TASK PROMPT: The response should be an exact repetition of all the entries.

Saved entries:
-----

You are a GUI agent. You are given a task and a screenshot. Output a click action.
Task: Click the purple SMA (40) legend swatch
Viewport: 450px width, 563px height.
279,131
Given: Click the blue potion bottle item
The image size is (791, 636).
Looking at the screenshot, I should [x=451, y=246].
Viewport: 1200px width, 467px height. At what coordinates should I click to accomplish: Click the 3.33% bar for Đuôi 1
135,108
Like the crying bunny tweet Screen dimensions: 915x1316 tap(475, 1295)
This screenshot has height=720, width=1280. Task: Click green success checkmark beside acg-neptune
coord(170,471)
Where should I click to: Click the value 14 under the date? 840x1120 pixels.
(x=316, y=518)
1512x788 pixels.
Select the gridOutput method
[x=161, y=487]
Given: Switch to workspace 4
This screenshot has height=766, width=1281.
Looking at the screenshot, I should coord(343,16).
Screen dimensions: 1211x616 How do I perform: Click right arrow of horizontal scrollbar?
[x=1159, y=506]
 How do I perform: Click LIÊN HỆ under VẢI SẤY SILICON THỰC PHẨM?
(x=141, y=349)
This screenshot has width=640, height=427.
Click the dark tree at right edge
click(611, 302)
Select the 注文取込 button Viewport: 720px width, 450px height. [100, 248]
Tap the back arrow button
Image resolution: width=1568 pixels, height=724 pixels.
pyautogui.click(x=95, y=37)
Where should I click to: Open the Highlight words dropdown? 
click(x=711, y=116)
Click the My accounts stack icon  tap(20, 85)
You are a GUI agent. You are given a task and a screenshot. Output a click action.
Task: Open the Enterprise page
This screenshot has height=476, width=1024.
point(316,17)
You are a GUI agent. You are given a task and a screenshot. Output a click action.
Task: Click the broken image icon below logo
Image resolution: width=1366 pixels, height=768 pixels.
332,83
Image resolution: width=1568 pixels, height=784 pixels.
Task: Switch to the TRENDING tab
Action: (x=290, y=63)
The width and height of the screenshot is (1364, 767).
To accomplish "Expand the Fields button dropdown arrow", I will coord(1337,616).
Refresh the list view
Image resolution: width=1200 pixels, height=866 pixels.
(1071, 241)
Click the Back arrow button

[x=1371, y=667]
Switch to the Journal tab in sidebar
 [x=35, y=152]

-----

THE ANSWER:
You are a GUI agent. You are given a task and a screenshot. Output a click action.
Task: Click the purple SMA (40) legend swatch
Viewport: 450px width, 563px height.
279,131
Given: Click the blue potion bottle item
The image size is (791, 636).
Looking at the screenshot, I should [x=451, y=246].
Viewport: 1200px width, 467px height. At what coordinates should I click to accomplish: Click the 3.33% bar for Đuôi 1
135,108
Like the crying bunny tweet Screen dimensions: 915x1316 tap(475, 1295)
This screenshot has height=720, width=1280. Task: Click green success checkmark beside acg-neptune
coord(170,471)
Where should I click to: Click the value 14 under the date? 840x1120 pixels.
(x=316, y=518)
1512x788 pixels.
Select the gridOutput method
[x=161, y=487]
Given: Switch to workspace 4
This screenshot has height=766, width=1281.
Looking at the screenshot, I should coord(343,16).
Screen dimensions: 1211x616 How do I perform: Click right arrow of horizontal scrollbar?
[x=1159, y=506]
 How do I perform: Click LIÊN HỆ under VẢI SẤY SILICON THỰC PHẨM?
(x=141, y=349)
This screenshot has width=640, height=427.
Click the dark tree at right edge
click(611, 302)
Select the 注文取込 button Viewport: 720px width, 450px height. [100, 248]
Tap the back arrow button
Image resolution: width=1568 pixels, height=724 pixels.
pyautogui.click(x=95, y=37)
Where should I click to: Open the Highlight words dropdown? 
click(x=711, y=116)
Click the My accounts stack icon  tap(20, 85)
You are a GUI agent. You are given a task and a screenshot. Output a click action.
Task: Open the Enterprise page
This screenshot has height=476, width=1024.
point(316,17)
You are a GUI agent. You are given a task and a screenshot. Output a click action.
Task: Click the broken image icon below logo
Image resolution: width=1366 pixels, height=768 pixels.
332,83
Image resolution: width=1568 pixels, height=784 pixels.
Task: Switch to the TRENDING tab
Action: (x=290, y=63)
The width and height of the screenshot is (1364, 767).
To accomplish "Expand the Fields button dropdown arrow", I will coord(1337,616).
Refresh the list view
Image resolution: width=1200 pixels, height=866 pixels.
(1071, 241)
Click the Back arrow button

[x=1371, y=667]
Switch to the Journal tab in sidebar
 [x=35, y=152]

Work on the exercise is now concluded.